(Source material begins)

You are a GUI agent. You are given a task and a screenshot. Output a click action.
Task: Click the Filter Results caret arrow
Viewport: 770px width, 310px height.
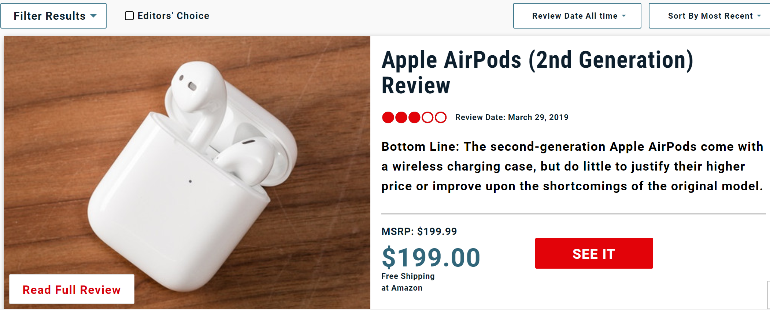click(x=93, y=16)
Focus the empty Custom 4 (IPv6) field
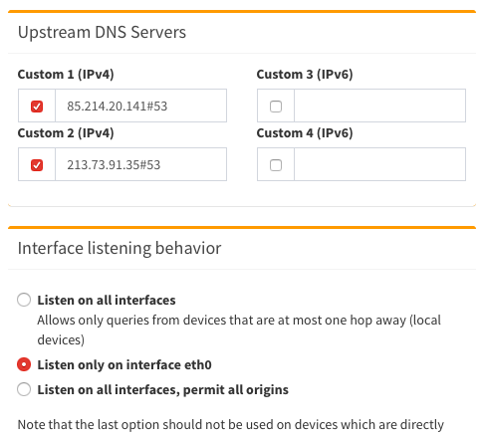Viewport: 485px width, 437px height. [x=379, y=164]
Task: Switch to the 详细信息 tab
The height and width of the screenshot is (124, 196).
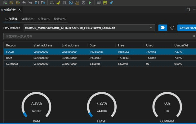Action: point(28,19)
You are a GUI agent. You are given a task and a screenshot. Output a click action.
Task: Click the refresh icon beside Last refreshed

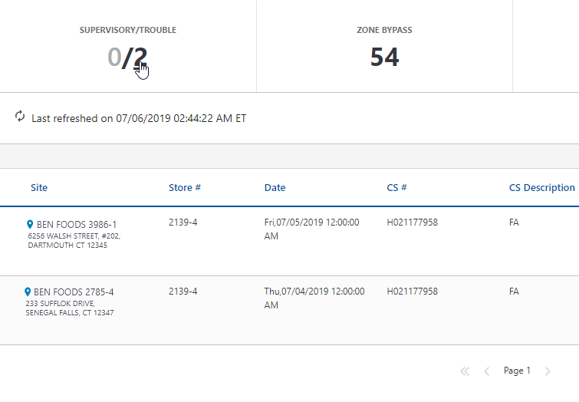20,117
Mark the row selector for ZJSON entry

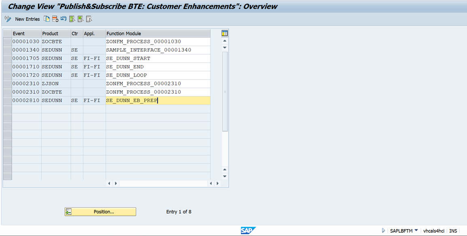[x=7, y=84]
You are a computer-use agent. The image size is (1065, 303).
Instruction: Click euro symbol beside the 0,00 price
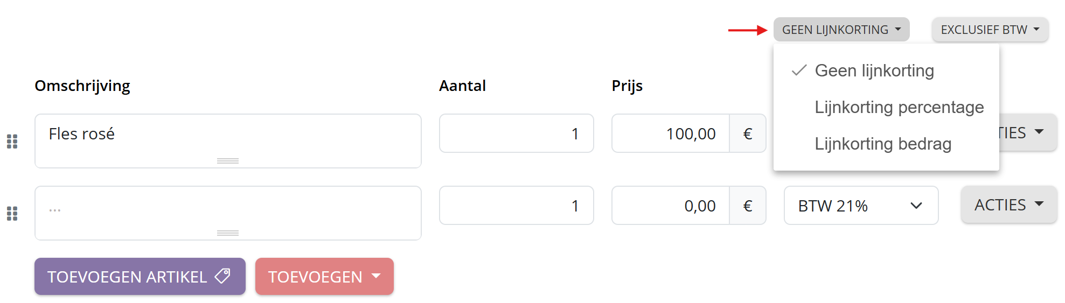747,206
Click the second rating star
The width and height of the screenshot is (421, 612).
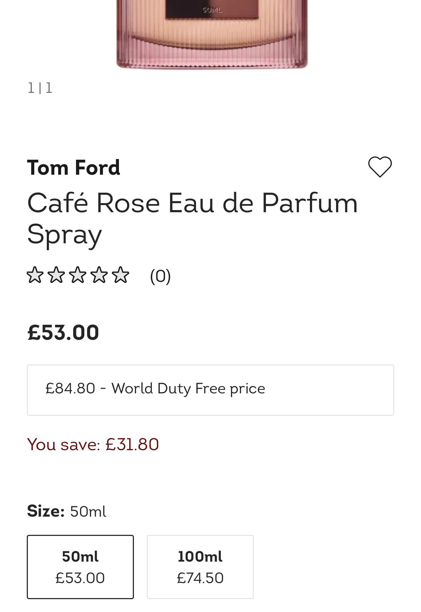click(x=56, y=275)
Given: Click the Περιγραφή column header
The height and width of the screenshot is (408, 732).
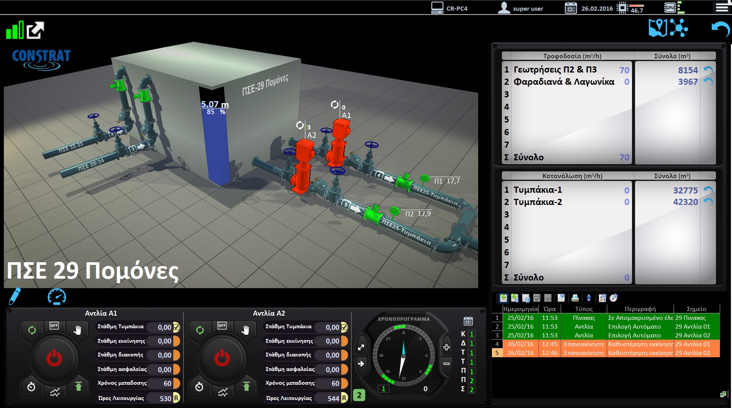Looking at the screenshot, I should (640, 309).
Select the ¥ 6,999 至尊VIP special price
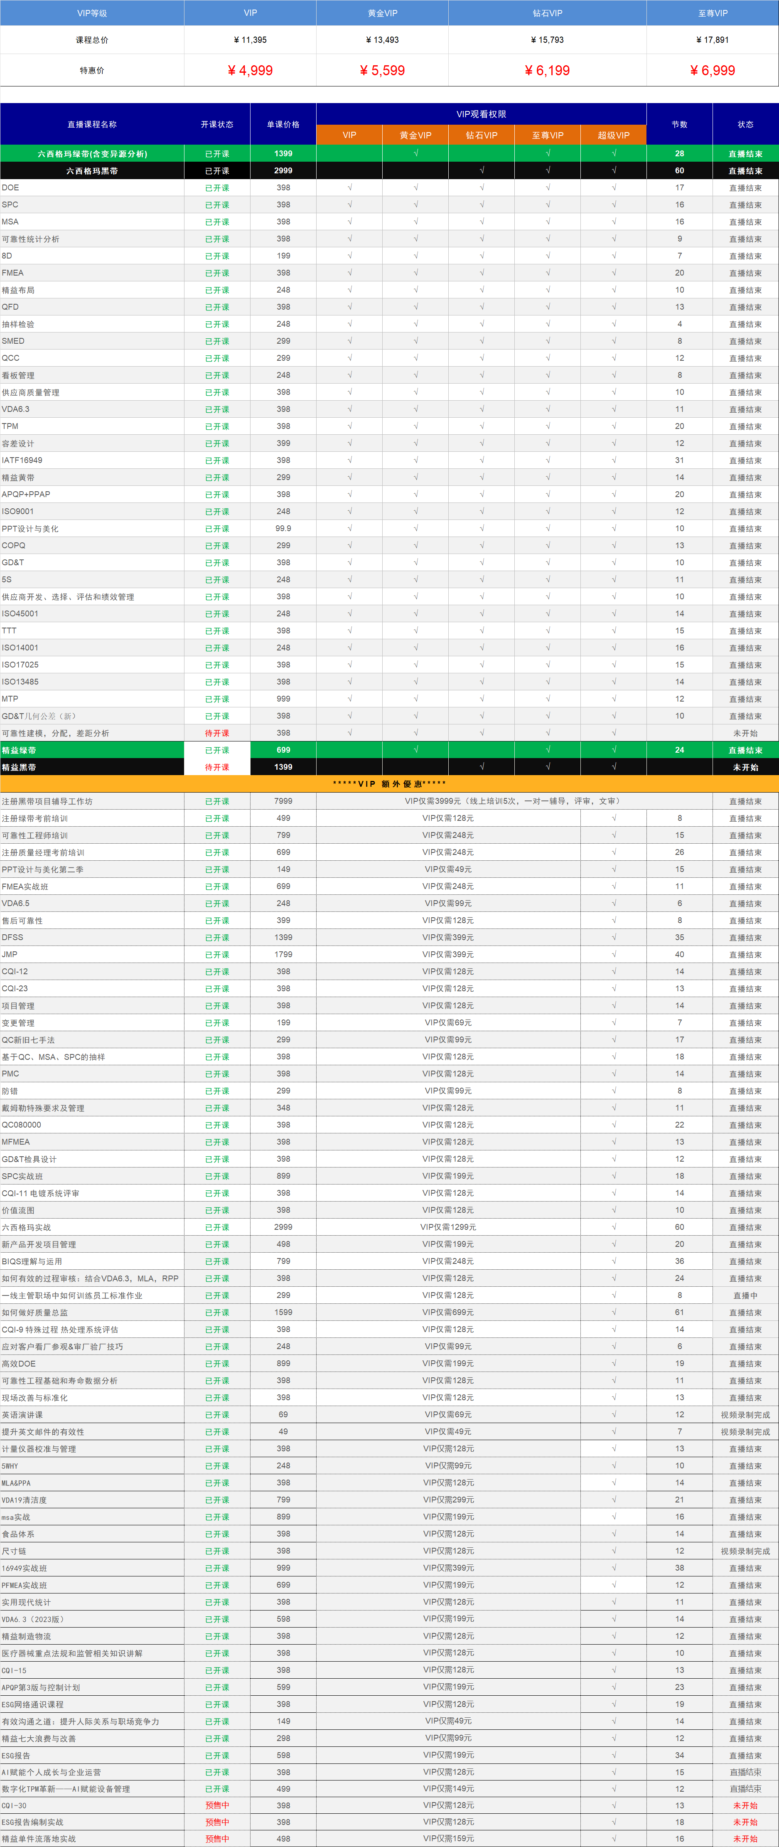This screenshot has height=1847, width=779. pos(712,70)
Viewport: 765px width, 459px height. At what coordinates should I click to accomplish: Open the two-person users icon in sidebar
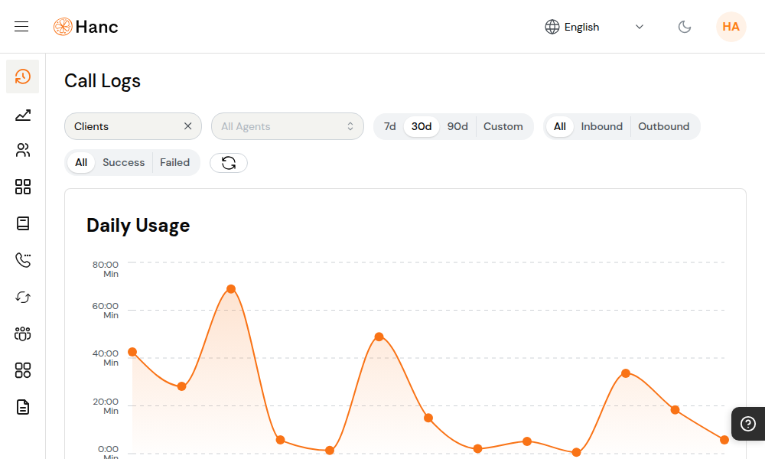tap(23, 151)
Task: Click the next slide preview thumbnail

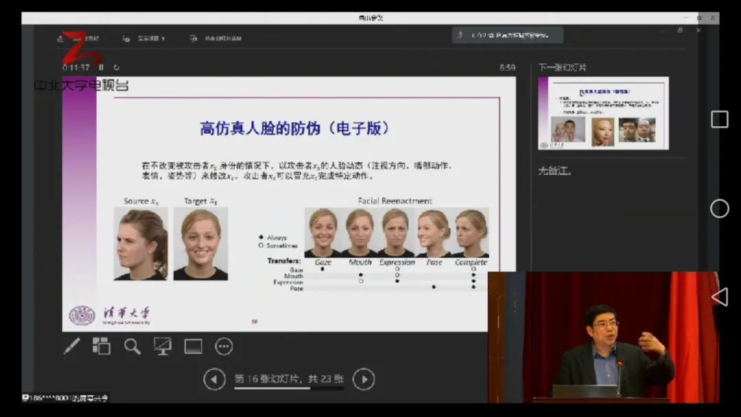Action: coord(603,113)
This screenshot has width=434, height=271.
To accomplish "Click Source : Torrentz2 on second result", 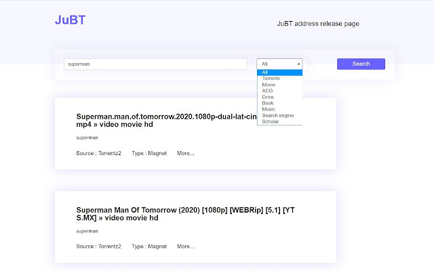I will (x=98, y=247).
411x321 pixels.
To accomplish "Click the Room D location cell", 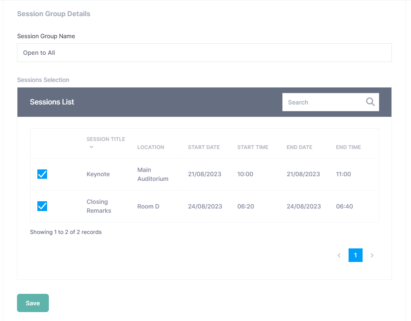I will [148, 206].
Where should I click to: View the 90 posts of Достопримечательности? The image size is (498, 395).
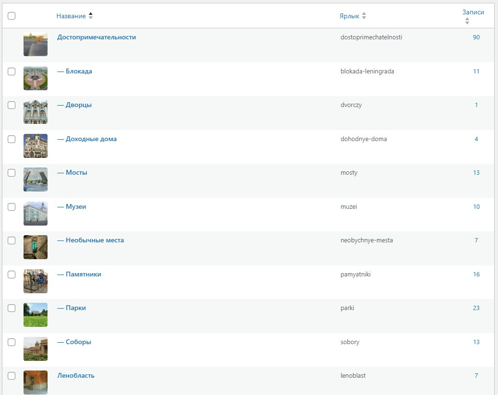pos(476,37)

(Source material ends)

● What needs to be done:
Copy only what runs above from the line containing "Task: Switch to the 详细信息 tab" through the line containing "Click the second rating star", exactly. Leave out the pictures.

● Output below:
Task: Switch to the 详细信息 tab
The height and width of the screenshot is (124, 196).
Action: point(28,19)
You are a GUI agent. You are given a task and a screenshot. Output a click action.
Task: Click the refresh icon beside Last refreshed

20,117
Mark the row selector for ZJSON entry

[x=7, y=84]
You are a computer-use agent. The image size is (1065, 303).
Instruction: Click euro symbol beside the 0,00 price
747,206
Click the second rating star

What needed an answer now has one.